WRITTEN INSTRUCTION: Rewrite the lines from the one containing "You are a computer-use agent." through the one containing "Instruction: Click the", putting "toolbar" in place of "header" and keeping everything else the same.

AVAILABLE DATA:

────────

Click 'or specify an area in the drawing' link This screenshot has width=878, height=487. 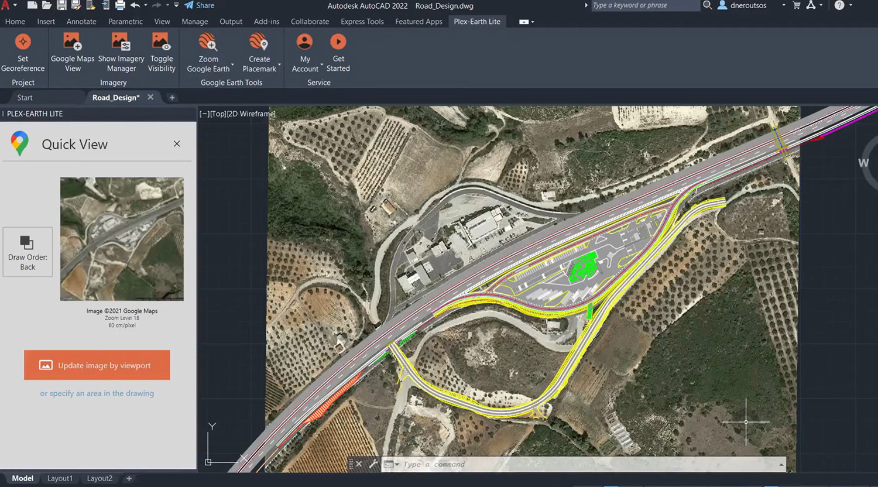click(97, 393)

────────

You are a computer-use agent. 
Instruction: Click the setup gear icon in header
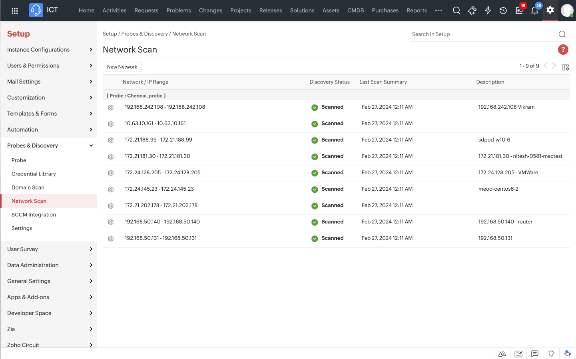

────────

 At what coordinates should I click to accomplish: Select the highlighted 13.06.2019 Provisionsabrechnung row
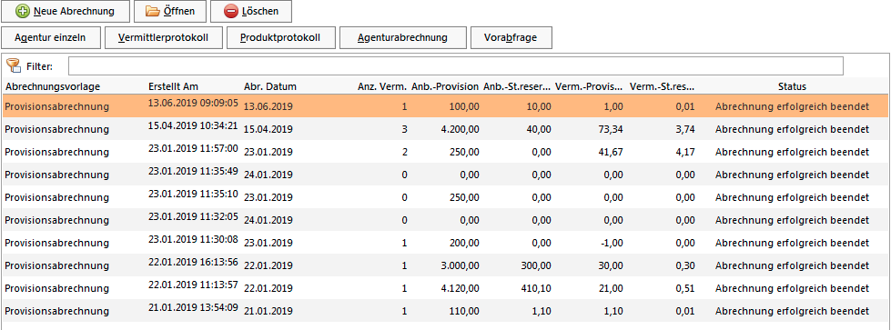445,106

────────

FULL OUTPUT:
You are a computer-use agent. 
Instruction: Click the setup gear icon in toolbar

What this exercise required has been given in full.